Quote the material from the line containing "The width and height of the screenshot is (849, 486)." through the line containing "pyautogui.click(x=238, y=47)", reproducing each line without any change.

:::::

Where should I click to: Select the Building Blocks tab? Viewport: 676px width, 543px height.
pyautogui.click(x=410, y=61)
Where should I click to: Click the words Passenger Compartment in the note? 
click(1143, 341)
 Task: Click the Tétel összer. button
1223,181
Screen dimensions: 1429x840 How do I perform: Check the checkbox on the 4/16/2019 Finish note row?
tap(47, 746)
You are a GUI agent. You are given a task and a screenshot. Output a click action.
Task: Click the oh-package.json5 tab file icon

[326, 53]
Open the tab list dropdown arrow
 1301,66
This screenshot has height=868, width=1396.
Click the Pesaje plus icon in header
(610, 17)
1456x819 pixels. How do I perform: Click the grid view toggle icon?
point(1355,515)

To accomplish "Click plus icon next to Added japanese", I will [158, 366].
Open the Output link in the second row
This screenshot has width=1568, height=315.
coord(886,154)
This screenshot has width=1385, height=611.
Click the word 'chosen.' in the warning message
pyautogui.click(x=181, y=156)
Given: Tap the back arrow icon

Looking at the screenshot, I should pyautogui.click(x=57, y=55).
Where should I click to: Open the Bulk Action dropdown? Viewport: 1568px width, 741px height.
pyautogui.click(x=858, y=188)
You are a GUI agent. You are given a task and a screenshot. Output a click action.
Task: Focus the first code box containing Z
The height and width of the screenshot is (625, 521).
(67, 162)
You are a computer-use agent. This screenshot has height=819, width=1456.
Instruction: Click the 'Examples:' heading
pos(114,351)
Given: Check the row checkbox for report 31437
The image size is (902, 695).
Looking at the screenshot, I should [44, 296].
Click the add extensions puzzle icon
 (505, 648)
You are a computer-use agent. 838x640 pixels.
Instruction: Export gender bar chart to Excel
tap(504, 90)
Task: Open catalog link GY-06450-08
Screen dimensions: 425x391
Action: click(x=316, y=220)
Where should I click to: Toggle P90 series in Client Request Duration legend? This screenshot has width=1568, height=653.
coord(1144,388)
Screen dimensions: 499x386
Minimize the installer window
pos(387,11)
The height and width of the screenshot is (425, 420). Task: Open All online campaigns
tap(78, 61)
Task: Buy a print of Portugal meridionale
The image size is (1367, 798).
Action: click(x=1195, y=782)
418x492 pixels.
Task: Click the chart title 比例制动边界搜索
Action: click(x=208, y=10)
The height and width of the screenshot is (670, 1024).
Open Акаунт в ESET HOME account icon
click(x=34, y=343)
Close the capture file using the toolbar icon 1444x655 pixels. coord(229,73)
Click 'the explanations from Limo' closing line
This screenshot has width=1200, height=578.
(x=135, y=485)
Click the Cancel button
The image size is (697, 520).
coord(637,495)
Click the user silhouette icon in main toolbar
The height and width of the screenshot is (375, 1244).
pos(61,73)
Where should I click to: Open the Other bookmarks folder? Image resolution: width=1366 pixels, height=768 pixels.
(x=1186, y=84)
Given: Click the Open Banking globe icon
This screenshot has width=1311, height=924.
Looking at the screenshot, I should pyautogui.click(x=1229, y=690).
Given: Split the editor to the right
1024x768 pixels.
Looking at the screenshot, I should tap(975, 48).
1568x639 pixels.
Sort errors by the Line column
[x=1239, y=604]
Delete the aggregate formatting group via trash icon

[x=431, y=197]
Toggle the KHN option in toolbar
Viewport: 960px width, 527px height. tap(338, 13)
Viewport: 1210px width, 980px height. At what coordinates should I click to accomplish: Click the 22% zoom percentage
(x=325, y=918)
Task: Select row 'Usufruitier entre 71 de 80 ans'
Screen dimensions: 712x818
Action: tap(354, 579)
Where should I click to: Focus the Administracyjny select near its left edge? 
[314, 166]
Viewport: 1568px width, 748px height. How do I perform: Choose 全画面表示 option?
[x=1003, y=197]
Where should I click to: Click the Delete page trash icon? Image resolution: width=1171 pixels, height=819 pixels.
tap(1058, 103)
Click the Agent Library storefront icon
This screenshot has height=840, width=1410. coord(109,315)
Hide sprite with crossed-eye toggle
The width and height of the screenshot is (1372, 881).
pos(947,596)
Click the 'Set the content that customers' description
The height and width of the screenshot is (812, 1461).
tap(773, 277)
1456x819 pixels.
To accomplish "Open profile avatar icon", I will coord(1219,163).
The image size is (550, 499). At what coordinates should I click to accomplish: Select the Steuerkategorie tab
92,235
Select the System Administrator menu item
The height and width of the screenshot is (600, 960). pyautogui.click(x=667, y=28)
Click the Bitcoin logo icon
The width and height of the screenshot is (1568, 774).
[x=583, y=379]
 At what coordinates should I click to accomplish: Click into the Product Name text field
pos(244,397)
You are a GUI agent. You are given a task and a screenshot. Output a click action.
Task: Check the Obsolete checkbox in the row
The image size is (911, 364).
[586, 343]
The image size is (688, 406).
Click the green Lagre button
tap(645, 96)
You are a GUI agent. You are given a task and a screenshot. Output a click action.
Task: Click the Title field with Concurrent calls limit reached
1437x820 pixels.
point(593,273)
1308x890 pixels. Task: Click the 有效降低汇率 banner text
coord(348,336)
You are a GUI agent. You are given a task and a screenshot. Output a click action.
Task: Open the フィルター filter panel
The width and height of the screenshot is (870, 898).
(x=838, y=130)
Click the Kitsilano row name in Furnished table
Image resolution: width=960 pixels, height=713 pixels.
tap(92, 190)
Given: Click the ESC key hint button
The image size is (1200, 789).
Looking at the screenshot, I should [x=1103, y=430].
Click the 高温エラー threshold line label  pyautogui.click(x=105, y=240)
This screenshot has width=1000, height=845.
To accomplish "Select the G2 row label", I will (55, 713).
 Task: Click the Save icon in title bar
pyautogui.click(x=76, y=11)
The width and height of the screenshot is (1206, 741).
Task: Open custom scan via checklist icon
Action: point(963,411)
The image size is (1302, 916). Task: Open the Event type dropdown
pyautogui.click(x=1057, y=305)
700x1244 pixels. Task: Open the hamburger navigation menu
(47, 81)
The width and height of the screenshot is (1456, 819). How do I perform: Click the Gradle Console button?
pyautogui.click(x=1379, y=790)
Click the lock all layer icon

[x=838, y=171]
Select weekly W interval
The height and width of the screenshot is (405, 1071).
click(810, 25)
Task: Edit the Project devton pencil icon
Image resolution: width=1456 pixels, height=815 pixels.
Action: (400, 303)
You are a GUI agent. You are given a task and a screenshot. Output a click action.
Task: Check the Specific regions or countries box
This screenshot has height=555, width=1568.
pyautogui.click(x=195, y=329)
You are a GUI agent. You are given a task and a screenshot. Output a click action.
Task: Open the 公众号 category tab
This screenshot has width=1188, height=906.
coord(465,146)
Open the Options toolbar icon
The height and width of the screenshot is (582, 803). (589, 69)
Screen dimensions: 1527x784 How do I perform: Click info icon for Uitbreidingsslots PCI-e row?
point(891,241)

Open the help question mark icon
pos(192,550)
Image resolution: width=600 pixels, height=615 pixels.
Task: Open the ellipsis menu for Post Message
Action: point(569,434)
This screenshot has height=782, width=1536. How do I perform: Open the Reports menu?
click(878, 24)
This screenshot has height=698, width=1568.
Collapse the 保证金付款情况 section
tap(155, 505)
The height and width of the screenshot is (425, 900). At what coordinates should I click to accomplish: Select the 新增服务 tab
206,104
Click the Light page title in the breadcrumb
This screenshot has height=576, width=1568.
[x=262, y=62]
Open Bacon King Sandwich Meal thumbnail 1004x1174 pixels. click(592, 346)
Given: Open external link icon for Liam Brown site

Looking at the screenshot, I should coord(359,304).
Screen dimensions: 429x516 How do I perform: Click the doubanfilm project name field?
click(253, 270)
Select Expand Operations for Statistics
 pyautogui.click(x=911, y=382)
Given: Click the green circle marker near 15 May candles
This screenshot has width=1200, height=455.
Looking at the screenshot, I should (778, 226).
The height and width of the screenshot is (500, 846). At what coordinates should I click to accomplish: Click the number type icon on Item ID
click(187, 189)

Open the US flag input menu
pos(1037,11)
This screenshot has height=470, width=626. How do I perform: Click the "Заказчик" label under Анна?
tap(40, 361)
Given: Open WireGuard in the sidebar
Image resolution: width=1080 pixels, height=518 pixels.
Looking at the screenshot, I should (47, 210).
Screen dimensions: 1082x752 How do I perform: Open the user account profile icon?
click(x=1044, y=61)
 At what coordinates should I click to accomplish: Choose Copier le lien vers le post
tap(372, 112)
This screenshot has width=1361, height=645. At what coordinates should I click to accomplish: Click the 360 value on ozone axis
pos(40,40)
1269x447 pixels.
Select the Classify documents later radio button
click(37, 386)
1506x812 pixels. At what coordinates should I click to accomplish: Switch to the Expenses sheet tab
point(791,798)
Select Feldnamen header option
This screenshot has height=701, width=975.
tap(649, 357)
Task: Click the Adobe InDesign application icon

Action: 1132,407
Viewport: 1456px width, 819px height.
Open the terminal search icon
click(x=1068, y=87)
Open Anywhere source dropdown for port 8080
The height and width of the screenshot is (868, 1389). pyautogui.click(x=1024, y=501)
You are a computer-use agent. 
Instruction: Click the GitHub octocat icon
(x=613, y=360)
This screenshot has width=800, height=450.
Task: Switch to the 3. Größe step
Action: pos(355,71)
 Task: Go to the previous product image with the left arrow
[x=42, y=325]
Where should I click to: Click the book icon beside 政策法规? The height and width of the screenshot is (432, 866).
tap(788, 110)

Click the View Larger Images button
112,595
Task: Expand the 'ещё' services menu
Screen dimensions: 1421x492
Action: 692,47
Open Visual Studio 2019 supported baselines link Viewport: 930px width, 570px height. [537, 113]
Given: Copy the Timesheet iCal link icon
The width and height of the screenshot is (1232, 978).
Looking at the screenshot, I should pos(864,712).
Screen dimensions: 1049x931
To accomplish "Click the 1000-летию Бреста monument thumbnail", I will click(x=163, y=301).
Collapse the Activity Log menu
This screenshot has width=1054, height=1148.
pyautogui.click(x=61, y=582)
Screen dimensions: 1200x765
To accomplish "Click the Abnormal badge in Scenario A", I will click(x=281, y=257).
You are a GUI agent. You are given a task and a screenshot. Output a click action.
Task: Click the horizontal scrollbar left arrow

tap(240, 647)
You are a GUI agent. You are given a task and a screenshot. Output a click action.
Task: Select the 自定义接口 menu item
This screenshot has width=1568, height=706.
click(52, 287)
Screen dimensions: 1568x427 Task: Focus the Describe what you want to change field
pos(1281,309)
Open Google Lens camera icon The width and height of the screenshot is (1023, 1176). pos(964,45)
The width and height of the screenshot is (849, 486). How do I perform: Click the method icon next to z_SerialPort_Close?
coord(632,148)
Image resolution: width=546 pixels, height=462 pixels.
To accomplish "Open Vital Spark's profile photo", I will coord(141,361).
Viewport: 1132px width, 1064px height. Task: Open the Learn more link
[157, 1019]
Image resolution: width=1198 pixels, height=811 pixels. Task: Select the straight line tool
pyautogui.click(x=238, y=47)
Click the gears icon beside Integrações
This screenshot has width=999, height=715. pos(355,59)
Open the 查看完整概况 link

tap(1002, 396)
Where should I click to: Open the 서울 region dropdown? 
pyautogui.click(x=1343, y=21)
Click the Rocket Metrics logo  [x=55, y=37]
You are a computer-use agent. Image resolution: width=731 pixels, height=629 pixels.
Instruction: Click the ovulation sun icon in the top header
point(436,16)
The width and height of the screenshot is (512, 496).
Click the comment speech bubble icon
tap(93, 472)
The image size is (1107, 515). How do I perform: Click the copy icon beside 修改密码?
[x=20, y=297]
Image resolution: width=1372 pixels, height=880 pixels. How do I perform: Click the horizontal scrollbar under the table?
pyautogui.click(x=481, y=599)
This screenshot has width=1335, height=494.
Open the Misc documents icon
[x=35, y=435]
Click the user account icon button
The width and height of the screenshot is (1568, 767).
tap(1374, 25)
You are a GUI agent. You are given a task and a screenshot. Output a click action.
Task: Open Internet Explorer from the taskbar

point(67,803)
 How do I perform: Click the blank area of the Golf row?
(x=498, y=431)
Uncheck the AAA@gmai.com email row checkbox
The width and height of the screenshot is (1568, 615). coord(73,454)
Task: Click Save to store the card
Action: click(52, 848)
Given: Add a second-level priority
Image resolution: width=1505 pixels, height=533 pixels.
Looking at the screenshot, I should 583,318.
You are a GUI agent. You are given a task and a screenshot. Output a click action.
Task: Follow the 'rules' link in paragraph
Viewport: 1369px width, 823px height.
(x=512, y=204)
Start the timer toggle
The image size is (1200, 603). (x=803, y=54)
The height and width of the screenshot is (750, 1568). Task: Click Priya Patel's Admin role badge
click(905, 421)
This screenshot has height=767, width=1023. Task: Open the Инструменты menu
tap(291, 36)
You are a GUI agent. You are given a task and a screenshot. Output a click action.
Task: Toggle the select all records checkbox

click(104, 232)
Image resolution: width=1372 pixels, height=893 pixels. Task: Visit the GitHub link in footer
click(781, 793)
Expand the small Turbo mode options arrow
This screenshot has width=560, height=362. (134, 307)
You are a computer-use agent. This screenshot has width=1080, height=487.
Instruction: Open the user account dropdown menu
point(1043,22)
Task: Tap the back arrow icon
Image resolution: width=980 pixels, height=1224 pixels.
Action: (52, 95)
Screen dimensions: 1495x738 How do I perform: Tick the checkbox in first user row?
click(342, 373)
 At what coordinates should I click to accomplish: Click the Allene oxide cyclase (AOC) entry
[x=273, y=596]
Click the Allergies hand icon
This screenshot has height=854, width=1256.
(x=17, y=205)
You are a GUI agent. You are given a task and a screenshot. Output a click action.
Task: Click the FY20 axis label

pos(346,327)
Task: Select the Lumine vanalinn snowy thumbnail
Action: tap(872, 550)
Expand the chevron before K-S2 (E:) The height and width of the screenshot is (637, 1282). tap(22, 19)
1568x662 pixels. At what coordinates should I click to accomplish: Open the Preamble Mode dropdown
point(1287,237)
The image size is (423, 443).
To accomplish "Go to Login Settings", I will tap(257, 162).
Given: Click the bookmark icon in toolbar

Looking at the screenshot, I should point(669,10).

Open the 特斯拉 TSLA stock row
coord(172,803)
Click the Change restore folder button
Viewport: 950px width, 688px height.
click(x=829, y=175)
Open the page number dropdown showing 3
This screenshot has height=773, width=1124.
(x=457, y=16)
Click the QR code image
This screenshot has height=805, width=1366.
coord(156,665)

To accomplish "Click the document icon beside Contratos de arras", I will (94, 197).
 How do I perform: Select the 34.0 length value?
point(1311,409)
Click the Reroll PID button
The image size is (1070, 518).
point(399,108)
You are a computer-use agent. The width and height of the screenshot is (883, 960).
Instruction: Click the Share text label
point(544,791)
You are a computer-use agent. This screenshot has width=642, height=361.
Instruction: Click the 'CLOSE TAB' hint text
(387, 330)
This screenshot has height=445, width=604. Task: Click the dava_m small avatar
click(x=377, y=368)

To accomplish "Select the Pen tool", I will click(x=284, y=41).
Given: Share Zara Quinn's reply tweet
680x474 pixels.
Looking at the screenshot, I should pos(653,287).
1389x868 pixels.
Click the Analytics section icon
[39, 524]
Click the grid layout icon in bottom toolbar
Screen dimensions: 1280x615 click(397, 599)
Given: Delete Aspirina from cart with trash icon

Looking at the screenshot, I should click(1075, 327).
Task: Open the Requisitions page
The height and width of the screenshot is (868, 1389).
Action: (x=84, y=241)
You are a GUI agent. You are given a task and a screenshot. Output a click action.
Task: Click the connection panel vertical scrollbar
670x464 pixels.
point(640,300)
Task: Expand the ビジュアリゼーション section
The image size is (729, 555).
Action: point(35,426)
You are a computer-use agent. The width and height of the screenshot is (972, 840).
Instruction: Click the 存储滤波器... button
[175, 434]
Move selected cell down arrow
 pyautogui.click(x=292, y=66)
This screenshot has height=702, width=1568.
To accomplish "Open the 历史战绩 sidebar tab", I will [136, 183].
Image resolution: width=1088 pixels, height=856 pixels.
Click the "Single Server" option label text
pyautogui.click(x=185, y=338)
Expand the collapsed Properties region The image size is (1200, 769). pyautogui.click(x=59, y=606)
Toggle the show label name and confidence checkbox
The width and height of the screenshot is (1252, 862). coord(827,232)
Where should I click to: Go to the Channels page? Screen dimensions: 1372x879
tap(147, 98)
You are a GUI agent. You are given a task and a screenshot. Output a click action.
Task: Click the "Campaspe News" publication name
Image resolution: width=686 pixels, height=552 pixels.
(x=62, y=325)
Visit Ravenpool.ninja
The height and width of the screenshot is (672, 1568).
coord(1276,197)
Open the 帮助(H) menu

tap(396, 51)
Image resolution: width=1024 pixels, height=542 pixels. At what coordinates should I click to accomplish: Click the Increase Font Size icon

:::::

* Output
The width and height of the screenshot is (849, 486). How do I perform: Click the method icon next to z_SerialPort_Close?
coord(632,148)
Image resolution: width=546 pixels, height=462 pixels.
To accomplish "Open Vital Spark's profile photo", I will coord(141,361).
Viewport: 1132px width, 1064px height. Task: Open the Learn more link
[157, 1019]
Image resolution: width=1198 pixels, height=811 pixels. Task: Select the straight line tool
pyautogui.click(x=238, y=47)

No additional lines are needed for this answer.